Göreviniz: Aşağıdaki, döviz kurundaki yükselişin ihracat ve ithalat üzerindeki etkisine dair metni son cümlesinden sonra sürdürünüz.

Sayfa alıntısı:
■ ■ ■
Cumhurbaşkanı Erdoğan, döviz kurundaki yükselişin, finans sektörü gibi kimi alanlarda sıkıntıya yol açarken ihracatçılar için çok büyük imkanları beraberinde getirdiğine işaret ederek, aynı şekilde dövizdeki yükseliş sebebiyle ithalatın pahalı hale geldiğini de vurgulayarak, "Çünkü biz ithalata dayalı bir ihracatı prensip olarak kabul etmişiz. Adımlarımızı bu şekilde attık, bu şekilde atıyoruz. Çözeceğiz bunu." dedi.
■ ■ ■
Verilen bilgiler:

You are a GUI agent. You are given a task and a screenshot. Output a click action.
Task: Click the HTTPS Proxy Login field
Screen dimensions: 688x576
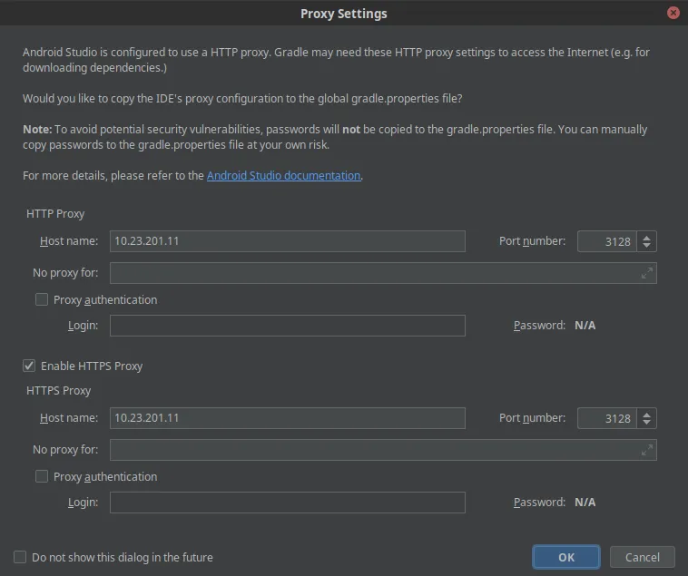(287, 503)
■ ■ ■
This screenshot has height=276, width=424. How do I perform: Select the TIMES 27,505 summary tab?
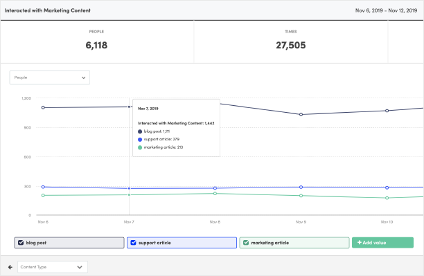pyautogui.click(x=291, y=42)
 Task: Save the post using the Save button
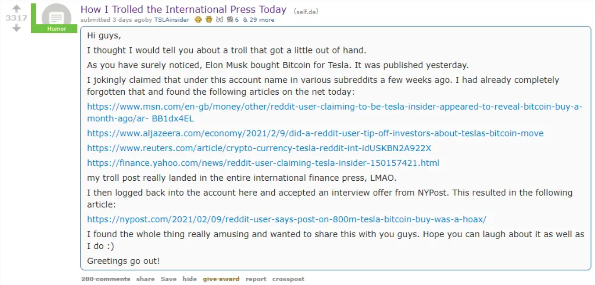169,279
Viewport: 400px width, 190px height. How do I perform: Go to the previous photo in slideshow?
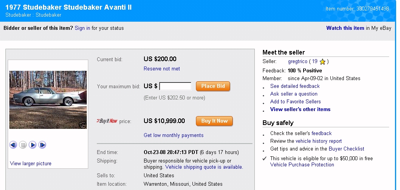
■ ■ ■
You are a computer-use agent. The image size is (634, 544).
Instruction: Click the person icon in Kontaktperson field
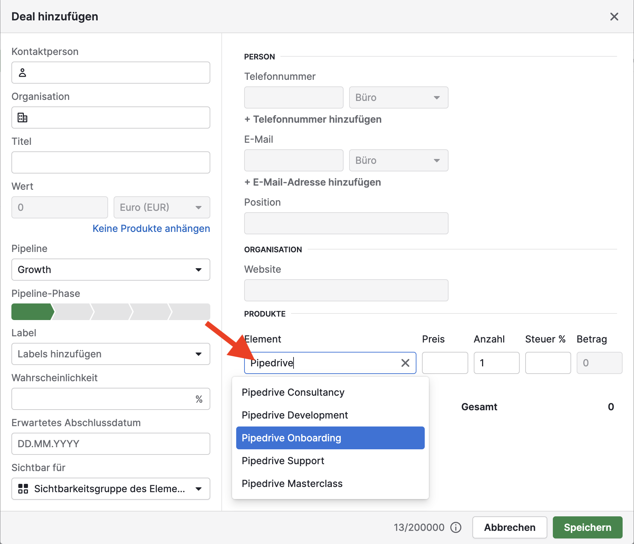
■ ■ ■
Sonuç:
İthalatın pahalı hale gelmesinin, pek çok ürünün içeride üretilmesi ve ihraç imkanlarının zorlanması yolunu açtığını ifade eden Erdoğan, "Nitekim nisan ayı itibariyle yıllık cari işlemler açığımız, 8,6 milyar dolara kadar gerilemiştir. Hatta altın hariç baktığımızda bu rakam, 2,6 milyar dolara kadar iniyor. Bu hesaptan altının yanında enerjiyi de çıkardığımız zaman son 12 aylık dönemde neredeyse 36 milyar dolar cari fazlamız ortaya çıkıyor. Doğrudan yabancı yatırımlar ise ülkemiz aleyhindeki tüm kampanyalara, bölgemizdeki tüm olumsuzluklara rağmen son 12 ayda 13 milyar doları buldu. Dünyada yatırımların gerilediği bir dönemde ulaştığımız bu rakamlar, Türkiye'nin hala cazibe merkezi olmayı sürdürdüğünü gösteriyor." değerlendirmesini yaptı.

"2023'te hedef 70 milyon turist"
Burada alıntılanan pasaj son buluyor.